Ecologists of the Station Biologique de la Tour du Valat and of
the GEMI-CNRS in the Camargue (France), Michel Gauthier-Clerc, Camille
Lebarbenchon and Frédéric Thomas conclude that human
commercial activities, particularly those associated with poultry,
are the major factors that have determined its global dispersal.
Highly pathogenic avian influenza virus subtype H5N1 was first detected
in poultry in November 1996 in south-east China. The virus subsequently
dispersed throughout most of Asia, and also to Africa and Europe.
From mid-2005, migratory wild birds have been widely considered to
be the primary source of the dispersal of H5N1 outside Asia. This
claim was based on the discovery in May 2005 that hundreds of wild
birds had died on Lake Quinghaihu, on the high Asian plateau in China.
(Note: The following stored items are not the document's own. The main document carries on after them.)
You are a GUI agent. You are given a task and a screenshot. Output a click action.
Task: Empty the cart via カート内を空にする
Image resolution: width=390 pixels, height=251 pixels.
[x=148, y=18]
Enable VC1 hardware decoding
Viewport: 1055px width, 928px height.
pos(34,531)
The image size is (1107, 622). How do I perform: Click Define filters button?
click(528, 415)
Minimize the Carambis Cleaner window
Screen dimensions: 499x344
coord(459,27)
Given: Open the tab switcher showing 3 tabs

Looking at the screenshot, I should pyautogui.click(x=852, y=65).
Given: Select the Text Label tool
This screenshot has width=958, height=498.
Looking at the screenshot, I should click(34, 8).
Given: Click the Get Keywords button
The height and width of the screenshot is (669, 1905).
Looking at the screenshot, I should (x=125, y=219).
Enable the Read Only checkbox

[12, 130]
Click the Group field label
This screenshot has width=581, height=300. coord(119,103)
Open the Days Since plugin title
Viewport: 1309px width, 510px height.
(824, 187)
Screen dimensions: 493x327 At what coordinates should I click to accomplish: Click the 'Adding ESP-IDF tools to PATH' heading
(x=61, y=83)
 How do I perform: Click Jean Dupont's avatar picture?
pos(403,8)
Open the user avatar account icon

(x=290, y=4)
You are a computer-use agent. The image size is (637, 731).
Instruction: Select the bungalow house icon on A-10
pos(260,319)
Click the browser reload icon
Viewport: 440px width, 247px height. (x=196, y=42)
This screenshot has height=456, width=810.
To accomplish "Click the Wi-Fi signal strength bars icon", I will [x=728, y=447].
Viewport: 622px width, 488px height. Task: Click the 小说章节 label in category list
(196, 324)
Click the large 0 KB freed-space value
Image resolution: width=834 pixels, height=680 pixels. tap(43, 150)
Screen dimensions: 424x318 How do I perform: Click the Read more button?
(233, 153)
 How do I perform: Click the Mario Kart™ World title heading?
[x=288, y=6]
It is however clear that the trajectory of the virus does not correspond
with to the main migration routes of wild birds. The global network
of migration routes seemed to hide the globalisation - without strict
health control - of the exchanges of poultry, the more likely mechanism
for disease spread.
During the previous epizooties of highly pathogenic subtypes of
H5 and H7, it was shown that the expansion of these viruses was due
to human activities, in particular, movements of poultry or their
products. This commercial scenario is the one that explained the
expansion and the maintenance of the H5N1 virus in south-east Asia
until 2004, via the legal and illegal trade in poultry.
The cases in western Europe in February 2006 after a cold spell
on the Black Sea showed that virus can spread through infected wild
birds travelling short distances, but no evidence for long distance
transmission during seasonal migration has yet been found. The evidence
overwhelmingly supports the hypothesis that human movements of domestic
poultry have been the main agent of global dispersal of the virus
to date. The occurrence of an outbreak at a commercial turkey farm
in Suffolk, England, in February 2007 fits this wider pattern.
Wild birds, particularly waterfowl, are a key element of the viral
ecology of low pathogenic avian influenza. Very high densities of
domestic animals and increased stress factors are particularly favourable
for the maintenance and transmission of virulent agents, in particular
subtypes of highly pathogenic influenza. Paradoxically, the H5N1
virus coupled with a fear of transmission by wild birds could lead
to a reversion to battery farming which increases risk of outbreaks.
This would stall the current trend to better animal welfare resulting
from free-range agriculture. Maintaining these trends, whilst controlling
disease through strong veterinary scrutiny and control of trade,
is more likely to be a successful strategy.